By contrast, Sen. Pat Toomey from Pennsylvania, the senior Republican on the committee, suggested that the economy largely recovered roughly a year ago. As a result, emergency measures, such as the Fed's bond purchases, haven't been needed since then, he said.
Treasury Secretary Janet Yellen, who also testified before the Senate Banking panel Tuesday, urged Congress to raise the nation's borrowing limit. Yellen has previously warned that without an increase in the debt ceiling, the government could default on its debt obligations for the first time soon after Dec. 15.

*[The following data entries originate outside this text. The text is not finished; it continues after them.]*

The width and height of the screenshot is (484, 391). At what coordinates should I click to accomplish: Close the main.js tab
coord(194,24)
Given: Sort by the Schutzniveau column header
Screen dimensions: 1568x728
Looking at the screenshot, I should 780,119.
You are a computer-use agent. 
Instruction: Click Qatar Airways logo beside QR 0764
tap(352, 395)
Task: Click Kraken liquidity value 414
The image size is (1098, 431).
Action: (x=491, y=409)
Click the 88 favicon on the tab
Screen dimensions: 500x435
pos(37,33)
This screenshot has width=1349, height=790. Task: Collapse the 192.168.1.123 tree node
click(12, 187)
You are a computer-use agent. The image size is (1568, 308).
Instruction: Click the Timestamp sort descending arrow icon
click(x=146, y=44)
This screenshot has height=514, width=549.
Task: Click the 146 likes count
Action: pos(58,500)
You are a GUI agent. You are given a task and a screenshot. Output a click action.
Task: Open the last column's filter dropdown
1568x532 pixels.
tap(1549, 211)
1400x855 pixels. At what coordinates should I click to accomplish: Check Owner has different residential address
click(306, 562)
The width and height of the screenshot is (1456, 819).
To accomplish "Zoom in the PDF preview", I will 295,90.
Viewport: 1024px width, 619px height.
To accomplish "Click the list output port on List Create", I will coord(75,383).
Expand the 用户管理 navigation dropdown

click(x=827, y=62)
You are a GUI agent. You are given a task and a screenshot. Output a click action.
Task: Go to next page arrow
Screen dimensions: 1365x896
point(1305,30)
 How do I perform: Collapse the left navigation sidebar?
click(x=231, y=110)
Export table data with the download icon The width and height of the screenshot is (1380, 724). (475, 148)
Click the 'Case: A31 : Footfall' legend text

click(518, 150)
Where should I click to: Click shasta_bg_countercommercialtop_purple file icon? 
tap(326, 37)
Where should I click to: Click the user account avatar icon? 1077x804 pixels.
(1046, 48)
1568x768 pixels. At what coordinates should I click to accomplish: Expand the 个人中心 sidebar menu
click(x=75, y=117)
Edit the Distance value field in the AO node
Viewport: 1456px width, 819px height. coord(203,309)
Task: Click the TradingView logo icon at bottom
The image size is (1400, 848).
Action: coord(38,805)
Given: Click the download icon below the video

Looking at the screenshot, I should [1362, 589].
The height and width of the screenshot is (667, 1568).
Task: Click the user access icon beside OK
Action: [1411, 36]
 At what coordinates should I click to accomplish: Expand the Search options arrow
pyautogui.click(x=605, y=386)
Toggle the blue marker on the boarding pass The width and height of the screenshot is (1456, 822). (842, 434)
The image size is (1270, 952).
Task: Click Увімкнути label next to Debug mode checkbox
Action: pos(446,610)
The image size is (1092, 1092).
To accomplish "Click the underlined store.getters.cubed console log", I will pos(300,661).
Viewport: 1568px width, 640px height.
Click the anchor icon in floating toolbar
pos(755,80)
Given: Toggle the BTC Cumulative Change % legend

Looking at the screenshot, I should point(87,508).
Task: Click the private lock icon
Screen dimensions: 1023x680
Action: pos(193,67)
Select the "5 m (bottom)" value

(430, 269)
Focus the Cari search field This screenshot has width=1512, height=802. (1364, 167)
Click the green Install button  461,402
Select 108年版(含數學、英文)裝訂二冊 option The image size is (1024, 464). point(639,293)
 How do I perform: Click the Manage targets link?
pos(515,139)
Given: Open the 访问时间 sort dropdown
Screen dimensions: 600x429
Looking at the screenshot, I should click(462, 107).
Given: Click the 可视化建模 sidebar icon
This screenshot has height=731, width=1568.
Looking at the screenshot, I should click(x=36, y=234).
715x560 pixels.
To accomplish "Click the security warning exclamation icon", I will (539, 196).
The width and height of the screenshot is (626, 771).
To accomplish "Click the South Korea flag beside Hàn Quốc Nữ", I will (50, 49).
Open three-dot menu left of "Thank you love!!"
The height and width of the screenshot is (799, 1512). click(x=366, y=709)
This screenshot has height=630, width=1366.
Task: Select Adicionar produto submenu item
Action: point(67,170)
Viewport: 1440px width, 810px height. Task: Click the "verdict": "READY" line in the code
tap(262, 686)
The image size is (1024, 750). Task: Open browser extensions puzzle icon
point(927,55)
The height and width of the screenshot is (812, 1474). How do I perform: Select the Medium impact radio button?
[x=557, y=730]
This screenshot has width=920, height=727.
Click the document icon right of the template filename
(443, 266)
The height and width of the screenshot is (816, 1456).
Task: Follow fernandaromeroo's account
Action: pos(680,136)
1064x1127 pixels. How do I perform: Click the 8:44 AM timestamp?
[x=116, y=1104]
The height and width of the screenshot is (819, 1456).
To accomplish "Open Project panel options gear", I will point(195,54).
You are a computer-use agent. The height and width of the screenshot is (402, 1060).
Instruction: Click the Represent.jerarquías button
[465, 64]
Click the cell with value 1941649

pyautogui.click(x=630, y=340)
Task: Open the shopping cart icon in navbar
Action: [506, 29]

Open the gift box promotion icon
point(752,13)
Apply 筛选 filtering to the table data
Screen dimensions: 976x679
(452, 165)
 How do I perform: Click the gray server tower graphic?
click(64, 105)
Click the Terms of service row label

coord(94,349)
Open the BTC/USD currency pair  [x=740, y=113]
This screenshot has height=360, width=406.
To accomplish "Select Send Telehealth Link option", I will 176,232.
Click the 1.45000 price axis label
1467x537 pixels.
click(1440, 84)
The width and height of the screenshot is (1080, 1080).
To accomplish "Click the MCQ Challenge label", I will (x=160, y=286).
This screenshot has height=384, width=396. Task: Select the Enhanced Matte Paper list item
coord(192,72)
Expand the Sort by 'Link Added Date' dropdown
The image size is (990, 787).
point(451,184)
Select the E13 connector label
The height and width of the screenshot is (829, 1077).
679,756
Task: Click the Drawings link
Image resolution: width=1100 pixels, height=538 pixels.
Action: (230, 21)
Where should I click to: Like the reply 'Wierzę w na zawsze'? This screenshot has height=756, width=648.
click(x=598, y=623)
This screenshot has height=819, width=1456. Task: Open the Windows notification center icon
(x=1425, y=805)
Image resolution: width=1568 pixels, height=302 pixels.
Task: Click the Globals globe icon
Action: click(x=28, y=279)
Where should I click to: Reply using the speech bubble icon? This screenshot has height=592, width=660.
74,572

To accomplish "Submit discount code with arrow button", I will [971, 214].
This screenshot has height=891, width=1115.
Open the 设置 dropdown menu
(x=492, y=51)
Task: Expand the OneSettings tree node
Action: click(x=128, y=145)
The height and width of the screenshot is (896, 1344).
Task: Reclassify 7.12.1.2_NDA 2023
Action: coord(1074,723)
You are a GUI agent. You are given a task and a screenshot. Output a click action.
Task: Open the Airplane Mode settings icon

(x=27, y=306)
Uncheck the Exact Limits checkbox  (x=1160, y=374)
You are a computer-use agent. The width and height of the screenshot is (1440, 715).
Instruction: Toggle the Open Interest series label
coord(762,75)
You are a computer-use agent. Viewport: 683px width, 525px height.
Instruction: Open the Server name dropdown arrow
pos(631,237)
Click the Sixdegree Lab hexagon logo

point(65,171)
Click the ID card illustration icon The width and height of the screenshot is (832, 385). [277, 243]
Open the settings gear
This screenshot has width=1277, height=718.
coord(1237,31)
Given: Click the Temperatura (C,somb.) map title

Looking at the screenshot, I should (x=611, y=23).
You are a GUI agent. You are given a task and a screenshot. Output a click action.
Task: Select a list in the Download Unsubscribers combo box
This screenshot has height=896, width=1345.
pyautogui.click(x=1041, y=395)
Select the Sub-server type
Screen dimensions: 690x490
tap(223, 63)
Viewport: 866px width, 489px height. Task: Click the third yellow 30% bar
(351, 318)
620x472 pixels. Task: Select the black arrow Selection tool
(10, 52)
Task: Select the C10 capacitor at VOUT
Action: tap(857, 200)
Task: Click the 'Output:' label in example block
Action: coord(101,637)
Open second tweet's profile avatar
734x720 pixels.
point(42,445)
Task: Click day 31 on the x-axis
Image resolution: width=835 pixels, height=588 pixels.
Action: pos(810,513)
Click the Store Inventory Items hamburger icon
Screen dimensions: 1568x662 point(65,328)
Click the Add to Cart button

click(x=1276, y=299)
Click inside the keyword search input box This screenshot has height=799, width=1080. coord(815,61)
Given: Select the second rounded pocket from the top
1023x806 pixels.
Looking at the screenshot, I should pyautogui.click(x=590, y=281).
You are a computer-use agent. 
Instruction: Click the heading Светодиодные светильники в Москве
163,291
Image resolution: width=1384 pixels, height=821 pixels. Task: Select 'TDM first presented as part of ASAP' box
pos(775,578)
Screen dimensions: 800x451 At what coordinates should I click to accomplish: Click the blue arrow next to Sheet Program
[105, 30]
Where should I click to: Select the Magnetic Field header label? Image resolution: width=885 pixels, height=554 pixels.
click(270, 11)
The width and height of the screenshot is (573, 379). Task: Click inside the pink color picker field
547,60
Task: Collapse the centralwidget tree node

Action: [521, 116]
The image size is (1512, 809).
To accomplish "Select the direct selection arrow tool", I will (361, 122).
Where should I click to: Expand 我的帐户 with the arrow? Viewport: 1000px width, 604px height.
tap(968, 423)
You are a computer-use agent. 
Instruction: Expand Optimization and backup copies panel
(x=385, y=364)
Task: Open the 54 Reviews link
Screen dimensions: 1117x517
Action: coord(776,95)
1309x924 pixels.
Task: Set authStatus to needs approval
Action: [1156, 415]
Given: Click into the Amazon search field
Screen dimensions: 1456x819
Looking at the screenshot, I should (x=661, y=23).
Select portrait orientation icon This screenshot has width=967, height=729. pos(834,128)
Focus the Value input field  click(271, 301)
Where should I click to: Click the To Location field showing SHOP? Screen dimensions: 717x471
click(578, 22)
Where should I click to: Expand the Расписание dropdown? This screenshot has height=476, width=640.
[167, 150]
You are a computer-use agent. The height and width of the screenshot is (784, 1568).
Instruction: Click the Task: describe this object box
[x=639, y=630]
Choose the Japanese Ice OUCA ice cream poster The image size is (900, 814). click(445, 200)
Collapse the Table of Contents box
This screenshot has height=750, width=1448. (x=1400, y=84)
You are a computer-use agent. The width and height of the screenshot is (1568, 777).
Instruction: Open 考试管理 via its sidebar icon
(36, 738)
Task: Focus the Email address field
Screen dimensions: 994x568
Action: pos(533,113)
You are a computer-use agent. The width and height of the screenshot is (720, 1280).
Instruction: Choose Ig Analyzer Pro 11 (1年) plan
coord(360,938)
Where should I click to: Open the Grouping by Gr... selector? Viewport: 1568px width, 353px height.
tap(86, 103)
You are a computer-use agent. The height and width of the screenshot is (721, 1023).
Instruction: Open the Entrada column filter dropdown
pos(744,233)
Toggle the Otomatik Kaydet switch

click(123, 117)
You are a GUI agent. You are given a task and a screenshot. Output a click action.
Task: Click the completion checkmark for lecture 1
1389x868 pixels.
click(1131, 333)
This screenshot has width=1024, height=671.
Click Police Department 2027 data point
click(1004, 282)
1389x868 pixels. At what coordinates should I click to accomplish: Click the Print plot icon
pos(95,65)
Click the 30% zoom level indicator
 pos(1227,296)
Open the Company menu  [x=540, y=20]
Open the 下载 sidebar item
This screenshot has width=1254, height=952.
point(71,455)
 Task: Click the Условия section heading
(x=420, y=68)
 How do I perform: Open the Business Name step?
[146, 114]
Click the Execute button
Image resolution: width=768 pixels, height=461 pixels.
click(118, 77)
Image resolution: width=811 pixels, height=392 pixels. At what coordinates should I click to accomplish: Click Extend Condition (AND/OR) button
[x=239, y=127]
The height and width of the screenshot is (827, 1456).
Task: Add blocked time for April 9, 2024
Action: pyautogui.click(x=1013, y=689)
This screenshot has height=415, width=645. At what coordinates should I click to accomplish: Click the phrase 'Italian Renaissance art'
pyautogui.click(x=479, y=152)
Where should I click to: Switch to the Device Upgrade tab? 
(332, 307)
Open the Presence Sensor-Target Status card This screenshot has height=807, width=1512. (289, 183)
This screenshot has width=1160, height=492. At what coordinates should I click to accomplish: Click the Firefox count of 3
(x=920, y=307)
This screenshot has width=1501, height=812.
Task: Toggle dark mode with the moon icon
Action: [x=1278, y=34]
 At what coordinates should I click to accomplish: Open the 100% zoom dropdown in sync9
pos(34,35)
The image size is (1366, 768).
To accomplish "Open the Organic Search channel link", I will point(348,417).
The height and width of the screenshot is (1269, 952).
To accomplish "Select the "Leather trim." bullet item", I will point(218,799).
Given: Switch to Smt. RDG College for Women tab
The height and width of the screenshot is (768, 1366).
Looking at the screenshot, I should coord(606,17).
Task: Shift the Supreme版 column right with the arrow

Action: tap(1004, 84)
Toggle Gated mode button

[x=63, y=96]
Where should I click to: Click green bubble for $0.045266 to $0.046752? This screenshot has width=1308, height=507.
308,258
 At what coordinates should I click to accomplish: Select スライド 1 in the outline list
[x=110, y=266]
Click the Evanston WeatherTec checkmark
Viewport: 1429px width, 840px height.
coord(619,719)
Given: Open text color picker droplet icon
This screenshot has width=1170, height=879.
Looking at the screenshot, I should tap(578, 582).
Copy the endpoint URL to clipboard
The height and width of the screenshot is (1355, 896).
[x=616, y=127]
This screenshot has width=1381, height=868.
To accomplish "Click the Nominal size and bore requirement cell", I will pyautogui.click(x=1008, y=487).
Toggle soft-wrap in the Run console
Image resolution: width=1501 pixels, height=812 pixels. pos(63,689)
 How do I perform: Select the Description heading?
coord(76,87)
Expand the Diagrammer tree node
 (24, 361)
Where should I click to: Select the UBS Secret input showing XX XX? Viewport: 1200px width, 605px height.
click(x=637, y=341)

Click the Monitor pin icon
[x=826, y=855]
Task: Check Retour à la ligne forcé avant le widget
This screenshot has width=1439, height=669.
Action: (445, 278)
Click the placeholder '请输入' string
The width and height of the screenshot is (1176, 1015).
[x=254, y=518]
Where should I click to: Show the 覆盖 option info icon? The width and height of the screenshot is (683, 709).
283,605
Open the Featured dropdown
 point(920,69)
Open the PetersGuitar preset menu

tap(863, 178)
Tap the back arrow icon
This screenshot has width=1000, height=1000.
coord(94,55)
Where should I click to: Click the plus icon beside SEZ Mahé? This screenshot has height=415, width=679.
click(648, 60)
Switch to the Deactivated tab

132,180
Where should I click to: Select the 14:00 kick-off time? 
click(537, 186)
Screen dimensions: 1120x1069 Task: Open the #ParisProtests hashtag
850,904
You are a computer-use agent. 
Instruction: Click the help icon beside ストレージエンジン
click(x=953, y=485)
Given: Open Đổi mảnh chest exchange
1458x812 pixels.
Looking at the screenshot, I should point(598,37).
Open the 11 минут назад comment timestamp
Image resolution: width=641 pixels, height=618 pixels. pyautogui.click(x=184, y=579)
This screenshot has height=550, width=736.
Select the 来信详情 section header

“I cannot overstate how critical it is that Congress address this issue,” she said. “America must pay its bills on time and in full. If we do not, we will eviscerate our current recovery.”
Congress, which is expected to address the borrowing limit, also faces a Friday deadline to provide enough funding to keep the federal government open.
Yellen also said that for now, the economic recovery “remains strong,” but she urged that Americans get vaccinated or receive booster shots to guard against the omicron variant.